Die Situation am Finanzmarkt hat sich in den zurückliegenden Handelstagen ein wenig entkrampft. Alles steht derzeit unter der Überschrift „Eindämmung der Krise im Euroraum“. Die Marktteilnehmer überbieten sich momentan in ihren Hoffnungen, dass Europa jetzt doch vielleicht den „Stein der Weisen“ aus dem Hut zaubert. Mit dem Ja der Slowakei zur Ausweitung des Euro-Rettungs­schirms EFSF haben diese Hoffnungen neue Impulse erfahren, zumal am kommenden Wochen­ende das Treffen der Staats- und Regierungschefs der Eurozone in Brüssel ansteht.

Den Renditen lang laufender Bundesanleihen hat die nachlassende Krisenstimmung eine merkliche Aufwärtsbewegung beschert. Rund 50 Basispunkte Renditeanstieg haben zehnjährige Titel seit Anfang des Monats verzeichnet. Die „Flucht in Qualität“ ist aber nur eine von mehreren Ursachen gewesen für die noch vor Kurzem gesehenen sehr niedrigen Renditen am heimischen Kapitalmarkt. Eine andere sind aufkommende Rezessionsängste gewesen.

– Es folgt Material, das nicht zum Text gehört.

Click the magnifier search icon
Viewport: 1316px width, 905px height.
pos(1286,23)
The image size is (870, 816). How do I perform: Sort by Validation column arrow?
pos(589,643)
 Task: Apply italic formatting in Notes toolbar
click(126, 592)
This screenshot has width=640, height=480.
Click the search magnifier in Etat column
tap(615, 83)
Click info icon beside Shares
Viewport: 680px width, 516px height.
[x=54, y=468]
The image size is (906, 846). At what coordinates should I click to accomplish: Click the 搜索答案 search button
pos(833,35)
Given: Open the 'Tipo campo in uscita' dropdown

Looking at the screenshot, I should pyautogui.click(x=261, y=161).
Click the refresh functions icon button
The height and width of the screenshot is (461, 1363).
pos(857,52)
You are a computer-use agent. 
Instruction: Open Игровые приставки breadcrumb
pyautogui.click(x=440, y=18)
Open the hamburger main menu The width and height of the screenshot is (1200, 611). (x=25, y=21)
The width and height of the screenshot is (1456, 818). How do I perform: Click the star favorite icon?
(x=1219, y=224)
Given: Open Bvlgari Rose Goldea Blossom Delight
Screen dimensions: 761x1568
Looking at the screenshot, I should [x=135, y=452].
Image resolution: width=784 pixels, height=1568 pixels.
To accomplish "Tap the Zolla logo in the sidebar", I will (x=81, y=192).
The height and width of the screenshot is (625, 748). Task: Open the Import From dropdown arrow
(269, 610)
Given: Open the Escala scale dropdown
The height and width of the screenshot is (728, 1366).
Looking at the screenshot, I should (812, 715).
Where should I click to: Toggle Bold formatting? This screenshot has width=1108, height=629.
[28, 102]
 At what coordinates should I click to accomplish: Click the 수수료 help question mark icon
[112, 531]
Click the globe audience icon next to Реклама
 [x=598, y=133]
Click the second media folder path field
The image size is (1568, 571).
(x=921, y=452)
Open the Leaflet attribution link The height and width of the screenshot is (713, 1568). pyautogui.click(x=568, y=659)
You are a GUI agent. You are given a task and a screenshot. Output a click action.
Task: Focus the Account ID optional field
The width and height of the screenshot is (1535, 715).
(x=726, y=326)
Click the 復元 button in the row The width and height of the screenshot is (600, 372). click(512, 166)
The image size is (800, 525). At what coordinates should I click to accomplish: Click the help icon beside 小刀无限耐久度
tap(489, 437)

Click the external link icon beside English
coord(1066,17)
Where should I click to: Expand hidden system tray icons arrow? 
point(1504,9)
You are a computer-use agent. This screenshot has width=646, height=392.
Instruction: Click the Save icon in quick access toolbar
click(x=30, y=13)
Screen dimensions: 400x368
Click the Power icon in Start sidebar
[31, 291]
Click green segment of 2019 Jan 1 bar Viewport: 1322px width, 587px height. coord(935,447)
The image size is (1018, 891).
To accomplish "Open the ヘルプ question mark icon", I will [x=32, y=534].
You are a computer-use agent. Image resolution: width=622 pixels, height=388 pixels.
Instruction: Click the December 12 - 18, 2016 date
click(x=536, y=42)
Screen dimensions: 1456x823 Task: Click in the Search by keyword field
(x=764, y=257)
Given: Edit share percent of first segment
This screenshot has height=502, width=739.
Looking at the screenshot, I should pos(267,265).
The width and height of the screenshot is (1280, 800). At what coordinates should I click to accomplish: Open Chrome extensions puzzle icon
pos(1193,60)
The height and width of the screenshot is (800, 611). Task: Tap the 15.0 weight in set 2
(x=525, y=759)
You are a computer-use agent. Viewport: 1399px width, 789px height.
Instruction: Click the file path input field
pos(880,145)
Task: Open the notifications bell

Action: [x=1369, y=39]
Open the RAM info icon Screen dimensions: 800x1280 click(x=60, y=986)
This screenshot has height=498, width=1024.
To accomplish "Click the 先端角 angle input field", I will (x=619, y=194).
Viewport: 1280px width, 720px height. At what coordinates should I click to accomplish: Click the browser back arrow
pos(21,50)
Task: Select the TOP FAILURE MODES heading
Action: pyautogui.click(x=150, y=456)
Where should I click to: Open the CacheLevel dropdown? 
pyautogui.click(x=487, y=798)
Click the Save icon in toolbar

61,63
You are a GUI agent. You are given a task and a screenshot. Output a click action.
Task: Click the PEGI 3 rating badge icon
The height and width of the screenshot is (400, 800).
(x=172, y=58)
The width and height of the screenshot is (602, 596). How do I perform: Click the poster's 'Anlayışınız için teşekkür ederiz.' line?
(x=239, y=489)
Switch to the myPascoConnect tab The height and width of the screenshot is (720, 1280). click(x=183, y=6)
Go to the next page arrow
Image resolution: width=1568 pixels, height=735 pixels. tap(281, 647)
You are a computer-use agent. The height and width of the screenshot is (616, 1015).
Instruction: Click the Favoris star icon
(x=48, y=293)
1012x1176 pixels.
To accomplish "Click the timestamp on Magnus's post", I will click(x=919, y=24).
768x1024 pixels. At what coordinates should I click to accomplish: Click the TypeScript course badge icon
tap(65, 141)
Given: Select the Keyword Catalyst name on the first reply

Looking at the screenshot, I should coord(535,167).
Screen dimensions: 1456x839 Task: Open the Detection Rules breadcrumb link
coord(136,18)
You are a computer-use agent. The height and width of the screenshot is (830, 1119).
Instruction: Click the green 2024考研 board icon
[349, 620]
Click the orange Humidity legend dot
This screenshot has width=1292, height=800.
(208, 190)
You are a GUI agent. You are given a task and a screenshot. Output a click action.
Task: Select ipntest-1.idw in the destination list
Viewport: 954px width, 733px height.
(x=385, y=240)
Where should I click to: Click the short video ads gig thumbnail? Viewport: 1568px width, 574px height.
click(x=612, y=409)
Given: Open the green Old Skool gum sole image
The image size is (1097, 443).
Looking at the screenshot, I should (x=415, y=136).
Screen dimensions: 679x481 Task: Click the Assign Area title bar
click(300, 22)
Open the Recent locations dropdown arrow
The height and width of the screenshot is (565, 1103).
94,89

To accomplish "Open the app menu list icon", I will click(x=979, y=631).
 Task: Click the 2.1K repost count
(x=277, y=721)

Nach unserer Einschätzung werden aber weder die Eurozone noch Deutschland im kommenden Jahr in die Rezession abrutschen. Mit dem Abflauen der Rezessionserwartungen dürften die Renditen am heimischen Rentenmarkt weiter leicht ansteigen. Auf Sicht von zwölf Monaten sollten die zehnjährigen Bundesanleihen bei 3% rentieren, die zweijährigen bei 1,8%. Wir raten Anlegern, am heimischen Rentenmarkt derzeit kürzere Laufzeiten zu wählen.